В комнате воцарилась сонная тишина. Охваченные гнетущим оцепенением люди лежали на койках и упорно молчали. Непогрешимые часы отзвонили три удара и, постукивая молоточком, шли, шли, медленно передвигая тени стрелок по желтому кружку циферблата…
В окно заглядывали сумерки и угрожающе стучал снег. По крыше с грохотом пролетал ветер. Крутясь в трубе, он перебирал чугунные вьюшки и тоскливо выл.
— Ах, чорт!.. — воскликнул Жиленко и порывисто вскочил с койки.

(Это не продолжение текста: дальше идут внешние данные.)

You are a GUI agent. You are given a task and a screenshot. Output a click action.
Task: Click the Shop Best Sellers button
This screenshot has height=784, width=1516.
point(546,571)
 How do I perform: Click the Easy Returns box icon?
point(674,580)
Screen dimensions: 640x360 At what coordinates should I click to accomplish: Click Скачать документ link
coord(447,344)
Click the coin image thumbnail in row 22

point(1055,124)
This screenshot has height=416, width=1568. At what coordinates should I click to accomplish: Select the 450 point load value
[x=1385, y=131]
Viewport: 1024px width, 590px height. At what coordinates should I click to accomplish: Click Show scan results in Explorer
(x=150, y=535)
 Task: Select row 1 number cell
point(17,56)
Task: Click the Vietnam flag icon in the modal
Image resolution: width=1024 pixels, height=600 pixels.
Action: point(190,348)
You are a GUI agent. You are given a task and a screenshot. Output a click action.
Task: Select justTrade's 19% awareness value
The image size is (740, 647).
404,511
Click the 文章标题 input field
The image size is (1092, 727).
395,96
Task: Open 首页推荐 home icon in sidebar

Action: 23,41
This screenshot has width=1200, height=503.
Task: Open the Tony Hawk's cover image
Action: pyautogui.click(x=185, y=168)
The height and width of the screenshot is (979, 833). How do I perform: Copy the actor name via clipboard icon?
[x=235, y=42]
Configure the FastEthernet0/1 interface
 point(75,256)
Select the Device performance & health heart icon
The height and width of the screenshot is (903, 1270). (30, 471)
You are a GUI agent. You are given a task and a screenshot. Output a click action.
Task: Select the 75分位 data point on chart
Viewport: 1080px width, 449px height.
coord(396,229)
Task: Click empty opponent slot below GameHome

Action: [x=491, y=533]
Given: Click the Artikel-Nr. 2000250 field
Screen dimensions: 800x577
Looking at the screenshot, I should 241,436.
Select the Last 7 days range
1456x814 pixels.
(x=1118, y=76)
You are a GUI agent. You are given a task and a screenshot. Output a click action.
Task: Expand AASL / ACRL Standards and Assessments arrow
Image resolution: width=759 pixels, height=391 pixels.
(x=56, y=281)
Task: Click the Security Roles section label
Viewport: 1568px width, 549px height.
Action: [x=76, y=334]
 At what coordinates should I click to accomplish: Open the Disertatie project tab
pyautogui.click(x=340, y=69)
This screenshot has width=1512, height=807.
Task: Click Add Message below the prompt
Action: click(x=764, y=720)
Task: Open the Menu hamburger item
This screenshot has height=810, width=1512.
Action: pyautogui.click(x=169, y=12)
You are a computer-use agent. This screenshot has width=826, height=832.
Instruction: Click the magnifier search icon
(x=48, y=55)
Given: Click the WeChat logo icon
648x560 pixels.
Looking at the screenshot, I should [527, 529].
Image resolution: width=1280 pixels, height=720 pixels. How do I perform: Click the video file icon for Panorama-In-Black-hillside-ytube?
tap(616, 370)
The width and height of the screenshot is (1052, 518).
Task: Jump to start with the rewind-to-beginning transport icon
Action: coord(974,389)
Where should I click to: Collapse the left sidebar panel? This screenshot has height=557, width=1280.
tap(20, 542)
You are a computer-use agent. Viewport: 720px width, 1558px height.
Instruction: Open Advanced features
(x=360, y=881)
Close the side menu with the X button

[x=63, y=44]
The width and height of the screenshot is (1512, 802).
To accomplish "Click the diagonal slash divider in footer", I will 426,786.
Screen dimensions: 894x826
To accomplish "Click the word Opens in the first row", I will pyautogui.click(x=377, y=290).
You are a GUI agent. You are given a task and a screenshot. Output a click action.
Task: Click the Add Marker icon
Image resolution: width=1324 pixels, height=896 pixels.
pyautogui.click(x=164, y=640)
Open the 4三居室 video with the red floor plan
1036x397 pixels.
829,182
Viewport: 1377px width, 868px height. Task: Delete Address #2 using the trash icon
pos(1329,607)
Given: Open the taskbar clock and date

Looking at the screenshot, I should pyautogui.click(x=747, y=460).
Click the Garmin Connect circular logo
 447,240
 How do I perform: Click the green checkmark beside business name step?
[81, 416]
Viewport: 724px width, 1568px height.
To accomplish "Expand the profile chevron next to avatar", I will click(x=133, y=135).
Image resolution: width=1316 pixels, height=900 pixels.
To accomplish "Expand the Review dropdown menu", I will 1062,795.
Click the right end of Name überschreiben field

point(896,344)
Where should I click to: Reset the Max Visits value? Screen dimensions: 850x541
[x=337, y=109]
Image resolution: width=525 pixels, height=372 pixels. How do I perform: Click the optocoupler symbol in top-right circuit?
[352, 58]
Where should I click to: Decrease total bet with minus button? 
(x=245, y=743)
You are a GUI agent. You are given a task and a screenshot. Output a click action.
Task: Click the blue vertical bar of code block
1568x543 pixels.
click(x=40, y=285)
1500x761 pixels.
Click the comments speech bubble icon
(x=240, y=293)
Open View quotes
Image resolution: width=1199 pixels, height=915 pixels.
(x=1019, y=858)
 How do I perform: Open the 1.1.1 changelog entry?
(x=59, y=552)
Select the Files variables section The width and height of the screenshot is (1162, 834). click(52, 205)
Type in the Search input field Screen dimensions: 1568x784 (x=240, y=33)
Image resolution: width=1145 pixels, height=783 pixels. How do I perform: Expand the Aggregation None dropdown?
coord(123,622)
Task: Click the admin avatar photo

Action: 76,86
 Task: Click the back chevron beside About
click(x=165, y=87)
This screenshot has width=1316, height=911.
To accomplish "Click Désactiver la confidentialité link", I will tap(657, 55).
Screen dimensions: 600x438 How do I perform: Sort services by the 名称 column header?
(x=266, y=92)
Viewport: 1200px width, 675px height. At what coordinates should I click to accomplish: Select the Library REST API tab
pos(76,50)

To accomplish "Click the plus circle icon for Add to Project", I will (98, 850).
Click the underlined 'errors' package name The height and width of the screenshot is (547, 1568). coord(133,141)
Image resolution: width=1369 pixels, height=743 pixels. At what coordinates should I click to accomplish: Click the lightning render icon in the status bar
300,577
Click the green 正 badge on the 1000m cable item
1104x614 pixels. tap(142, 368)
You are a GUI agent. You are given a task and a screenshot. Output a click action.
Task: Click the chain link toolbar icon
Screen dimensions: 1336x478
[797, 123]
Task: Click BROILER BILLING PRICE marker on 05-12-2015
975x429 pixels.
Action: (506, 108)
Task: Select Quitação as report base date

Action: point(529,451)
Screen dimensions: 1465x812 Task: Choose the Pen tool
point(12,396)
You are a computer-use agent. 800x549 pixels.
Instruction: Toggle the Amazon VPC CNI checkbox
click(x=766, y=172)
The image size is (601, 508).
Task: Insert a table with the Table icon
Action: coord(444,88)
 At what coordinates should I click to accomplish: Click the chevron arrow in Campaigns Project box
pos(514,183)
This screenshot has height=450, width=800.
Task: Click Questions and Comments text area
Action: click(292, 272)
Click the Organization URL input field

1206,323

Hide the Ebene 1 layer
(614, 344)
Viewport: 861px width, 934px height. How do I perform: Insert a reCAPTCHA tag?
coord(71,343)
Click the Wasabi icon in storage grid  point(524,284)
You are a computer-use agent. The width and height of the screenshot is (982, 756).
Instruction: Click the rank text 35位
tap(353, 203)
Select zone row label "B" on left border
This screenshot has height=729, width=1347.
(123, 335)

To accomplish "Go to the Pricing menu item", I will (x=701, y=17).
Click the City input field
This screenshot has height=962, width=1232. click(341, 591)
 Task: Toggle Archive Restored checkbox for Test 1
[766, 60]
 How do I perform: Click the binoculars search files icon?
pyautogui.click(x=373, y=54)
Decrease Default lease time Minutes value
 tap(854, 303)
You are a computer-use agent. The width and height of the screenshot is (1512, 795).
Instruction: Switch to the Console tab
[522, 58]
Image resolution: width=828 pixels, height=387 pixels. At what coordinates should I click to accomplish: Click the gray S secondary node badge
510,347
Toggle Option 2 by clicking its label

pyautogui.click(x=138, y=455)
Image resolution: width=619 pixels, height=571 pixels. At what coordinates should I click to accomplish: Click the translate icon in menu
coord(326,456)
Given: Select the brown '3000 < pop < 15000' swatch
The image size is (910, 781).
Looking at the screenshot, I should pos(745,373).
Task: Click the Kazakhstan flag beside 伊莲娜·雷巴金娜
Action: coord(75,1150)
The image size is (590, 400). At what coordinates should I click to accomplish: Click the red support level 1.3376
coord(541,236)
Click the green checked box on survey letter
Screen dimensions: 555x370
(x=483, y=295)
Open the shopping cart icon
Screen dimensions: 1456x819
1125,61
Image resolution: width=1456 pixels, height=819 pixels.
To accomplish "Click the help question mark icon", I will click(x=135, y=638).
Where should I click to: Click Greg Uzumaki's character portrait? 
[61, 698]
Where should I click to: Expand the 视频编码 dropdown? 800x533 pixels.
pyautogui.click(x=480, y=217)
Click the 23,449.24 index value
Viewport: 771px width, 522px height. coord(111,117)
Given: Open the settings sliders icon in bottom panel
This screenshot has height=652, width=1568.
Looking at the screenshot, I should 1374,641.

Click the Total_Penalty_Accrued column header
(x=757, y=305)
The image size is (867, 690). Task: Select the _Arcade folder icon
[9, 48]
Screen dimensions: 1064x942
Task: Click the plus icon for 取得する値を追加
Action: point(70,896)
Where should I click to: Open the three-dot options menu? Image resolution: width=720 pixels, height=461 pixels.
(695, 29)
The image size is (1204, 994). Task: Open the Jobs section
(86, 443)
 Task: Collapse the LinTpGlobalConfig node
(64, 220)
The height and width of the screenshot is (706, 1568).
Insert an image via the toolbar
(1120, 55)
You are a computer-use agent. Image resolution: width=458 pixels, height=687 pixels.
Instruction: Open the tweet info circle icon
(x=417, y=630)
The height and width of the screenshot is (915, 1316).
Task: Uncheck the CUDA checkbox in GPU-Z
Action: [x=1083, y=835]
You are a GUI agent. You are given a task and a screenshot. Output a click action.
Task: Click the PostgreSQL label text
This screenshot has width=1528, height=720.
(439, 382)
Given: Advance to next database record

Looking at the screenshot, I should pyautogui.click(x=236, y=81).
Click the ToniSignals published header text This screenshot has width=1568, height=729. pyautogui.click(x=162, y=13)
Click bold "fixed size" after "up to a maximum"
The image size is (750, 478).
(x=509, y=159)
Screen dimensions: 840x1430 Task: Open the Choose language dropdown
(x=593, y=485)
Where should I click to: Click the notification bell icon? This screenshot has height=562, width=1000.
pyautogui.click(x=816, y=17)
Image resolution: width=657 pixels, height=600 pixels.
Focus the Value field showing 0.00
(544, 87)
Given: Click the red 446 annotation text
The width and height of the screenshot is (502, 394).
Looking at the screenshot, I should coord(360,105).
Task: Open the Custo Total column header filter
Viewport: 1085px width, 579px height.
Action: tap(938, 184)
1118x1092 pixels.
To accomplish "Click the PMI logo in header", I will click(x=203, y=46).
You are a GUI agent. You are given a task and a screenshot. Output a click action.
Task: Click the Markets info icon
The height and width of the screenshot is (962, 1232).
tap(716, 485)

Подбежав к вешалке, он схватил старый бушлат и бросился с ним к печке. Примостившись на стуле, он долго возился, забивая скомканный бушлат в трубу. И когда вой ветра заглох и вьющки перестали выколачивать дробь, Жиленко закрыл заслонку и проворчал:
— То-то же…
— Молодец! — заметил один из товарищей.
— Изобретатель глушителя волчьих песен, — другими словами, профессор музыки Жиленко, он же станционарный барометр! — шутил другой.
Жиленко, не отвечая на шутку, направился к своей койке и улегся. На минуту утихший ветер снова, еще тоньше и тоскливее затянул свою песню. Жиленко злобно посмотрел на печку, плюнул и, накрыв голову подушкой, утих.
— Ха-ха… изобретение! Наука и техника!.. — засмеялись на койках.
Жиленко не слышал смеха товарищей. Обливаясь потом и стуча зубами, он слушал давно надоевшие голоса:
«Над тобой смеются товарищи, называют тебя барометром за то, что ты падаешь духом, заслышав слабый шум надвигающейся бури. Ты слабый и малодушный» — говорит с укором один голос, а другой, как теплый ветер, напоенный запахом весны, ласкает и нежит, напоминает о солнце, о вишневом цвете садов Украины. И Жиленко всем существом отдается воспоминаниям. Перед ним встают картины далекой родины. Теплая ночь дышит пряным медовым ветерком. Глубокое небо сыплет бриллиантами со звездных повязок, и тени тополей лукаво прячут от любопытной луны околицу хутора. Он слышит песню и легкие шаги по мягкой зелени лужайки. Горячее дыхание; из рамки кос, лучась, глядят карие глаза, и тихий голос шепчет и пьянит.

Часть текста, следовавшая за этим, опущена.